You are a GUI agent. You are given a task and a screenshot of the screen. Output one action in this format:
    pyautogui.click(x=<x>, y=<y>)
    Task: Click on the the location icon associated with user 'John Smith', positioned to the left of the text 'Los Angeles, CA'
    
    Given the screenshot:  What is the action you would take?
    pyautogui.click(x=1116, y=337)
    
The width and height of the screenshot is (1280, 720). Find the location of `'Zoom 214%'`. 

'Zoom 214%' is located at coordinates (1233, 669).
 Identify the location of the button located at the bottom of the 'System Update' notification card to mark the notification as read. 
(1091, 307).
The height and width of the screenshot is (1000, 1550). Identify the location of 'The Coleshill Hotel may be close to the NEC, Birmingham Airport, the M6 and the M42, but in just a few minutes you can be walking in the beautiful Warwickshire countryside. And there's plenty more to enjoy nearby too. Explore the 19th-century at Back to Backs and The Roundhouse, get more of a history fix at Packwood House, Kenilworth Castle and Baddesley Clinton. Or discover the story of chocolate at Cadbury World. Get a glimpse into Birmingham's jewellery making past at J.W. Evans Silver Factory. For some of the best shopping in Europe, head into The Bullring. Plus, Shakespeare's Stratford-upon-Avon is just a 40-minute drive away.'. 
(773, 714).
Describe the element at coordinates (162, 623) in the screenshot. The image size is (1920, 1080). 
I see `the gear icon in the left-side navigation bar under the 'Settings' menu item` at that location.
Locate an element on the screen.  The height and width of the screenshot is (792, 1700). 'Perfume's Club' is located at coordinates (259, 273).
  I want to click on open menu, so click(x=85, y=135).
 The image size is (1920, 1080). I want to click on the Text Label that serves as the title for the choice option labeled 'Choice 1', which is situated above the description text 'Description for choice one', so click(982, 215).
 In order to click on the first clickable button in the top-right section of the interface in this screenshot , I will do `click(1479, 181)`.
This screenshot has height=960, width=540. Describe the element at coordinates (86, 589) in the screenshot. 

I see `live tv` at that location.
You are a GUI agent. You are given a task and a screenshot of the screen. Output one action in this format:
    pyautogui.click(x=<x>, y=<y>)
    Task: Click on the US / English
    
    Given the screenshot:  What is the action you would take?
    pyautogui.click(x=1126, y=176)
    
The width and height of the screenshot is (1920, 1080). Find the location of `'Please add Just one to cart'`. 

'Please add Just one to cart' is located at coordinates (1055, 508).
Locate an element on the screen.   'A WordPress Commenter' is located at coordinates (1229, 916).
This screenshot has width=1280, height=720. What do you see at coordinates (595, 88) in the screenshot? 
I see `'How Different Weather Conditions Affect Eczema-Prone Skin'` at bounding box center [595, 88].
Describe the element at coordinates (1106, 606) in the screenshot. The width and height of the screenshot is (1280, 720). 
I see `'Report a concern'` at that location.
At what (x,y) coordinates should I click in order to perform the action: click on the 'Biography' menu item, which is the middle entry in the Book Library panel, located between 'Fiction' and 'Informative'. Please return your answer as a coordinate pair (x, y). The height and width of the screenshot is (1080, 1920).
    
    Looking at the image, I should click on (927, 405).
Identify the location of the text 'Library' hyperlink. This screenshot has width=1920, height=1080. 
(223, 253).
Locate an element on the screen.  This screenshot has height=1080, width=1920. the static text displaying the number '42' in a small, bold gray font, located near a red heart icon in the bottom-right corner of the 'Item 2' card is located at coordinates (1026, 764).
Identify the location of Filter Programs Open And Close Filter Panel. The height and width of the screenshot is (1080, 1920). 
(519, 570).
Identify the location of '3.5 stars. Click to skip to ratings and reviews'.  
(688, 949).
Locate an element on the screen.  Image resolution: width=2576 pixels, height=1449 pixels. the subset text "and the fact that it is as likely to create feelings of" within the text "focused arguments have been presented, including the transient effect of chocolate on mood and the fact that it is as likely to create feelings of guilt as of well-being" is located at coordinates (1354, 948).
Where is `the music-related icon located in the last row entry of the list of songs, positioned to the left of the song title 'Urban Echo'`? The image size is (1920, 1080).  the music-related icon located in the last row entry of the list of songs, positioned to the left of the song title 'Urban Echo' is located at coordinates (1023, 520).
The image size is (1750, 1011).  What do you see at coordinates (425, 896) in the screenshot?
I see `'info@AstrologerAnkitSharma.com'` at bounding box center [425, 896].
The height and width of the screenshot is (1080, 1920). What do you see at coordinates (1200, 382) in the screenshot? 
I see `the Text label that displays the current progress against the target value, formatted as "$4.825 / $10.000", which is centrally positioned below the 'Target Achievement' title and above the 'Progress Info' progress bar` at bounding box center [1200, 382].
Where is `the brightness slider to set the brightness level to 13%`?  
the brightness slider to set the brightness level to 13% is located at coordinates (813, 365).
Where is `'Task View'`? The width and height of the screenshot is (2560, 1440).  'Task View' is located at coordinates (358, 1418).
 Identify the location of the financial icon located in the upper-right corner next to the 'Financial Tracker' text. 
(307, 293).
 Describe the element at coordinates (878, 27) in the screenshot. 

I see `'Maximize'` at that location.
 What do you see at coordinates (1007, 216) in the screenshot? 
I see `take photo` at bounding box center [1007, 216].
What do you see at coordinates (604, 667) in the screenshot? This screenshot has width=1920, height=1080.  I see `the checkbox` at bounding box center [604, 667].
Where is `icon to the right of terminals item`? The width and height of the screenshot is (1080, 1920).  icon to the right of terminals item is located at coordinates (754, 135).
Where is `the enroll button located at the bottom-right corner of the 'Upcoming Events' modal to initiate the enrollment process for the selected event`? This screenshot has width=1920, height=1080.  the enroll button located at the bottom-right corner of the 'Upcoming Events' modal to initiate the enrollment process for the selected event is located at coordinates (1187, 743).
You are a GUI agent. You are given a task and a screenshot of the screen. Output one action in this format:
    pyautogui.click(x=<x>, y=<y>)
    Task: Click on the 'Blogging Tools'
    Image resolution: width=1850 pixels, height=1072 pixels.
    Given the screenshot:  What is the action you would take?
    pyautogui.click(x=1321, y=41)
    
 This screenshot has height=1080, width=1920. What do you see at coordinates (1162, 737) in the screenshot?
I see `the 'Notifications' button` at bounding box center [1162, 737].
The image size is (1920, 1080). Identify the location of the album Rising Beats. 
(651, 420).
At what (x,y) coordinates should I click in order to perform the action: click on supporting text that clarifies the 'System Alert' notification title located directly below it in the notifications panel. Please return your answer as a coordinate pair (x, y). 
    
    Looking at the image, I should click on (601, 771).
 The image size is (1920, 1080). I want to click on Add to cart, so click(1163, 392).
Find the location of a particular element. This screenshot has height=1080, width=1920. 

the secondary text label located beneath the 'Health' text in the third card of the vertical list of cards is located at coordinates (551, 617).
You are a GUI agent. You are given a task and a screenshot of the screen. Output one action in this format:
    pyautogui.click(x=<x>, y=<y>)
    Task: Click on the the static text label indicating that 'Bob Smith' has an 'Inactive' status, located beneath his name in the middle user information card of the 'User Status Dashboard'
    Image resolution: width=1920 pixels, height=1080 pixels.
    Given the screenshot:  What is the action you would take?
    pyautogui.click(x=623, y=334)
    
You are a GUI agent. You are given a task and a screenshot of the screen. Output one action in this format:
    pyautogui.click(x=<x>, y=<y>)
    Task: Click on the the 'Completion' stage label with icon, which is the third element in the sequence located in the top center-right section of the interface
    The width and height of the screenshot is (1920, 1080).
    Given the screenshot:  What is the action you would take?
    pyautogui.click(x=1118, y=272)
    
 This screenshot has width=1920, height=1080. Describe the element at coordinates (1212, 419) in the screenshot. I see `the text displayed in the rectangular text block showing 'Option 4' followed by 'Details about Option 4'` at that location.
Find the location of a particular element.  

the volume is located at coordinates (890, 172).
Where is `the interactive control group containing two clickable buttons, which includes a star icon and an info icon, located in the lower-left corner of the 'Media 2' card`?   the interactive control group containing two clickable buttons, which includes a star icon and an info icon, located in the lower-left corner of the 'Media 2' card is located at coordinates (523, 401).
--------------------
OBJECTIVE
Reproduce the material verbatim from its first line through the line containing "pyautogui.click(x=1116, y=337)", including both of those lines.

EXPECTED OUTPUT
You are a GUI agent. You are given a task and a screenshot of the screen. Output one action in this format:
    pyautogui.click(x=<x>, y=<y>)
    Task: Click on the the location icon associated with user 'John Smith', positioned to the left of the text 'Los Angeles, CA'
    
    Given the screenshot:  What is the action you would take?
    pyautogui.click(x=1116, y=337)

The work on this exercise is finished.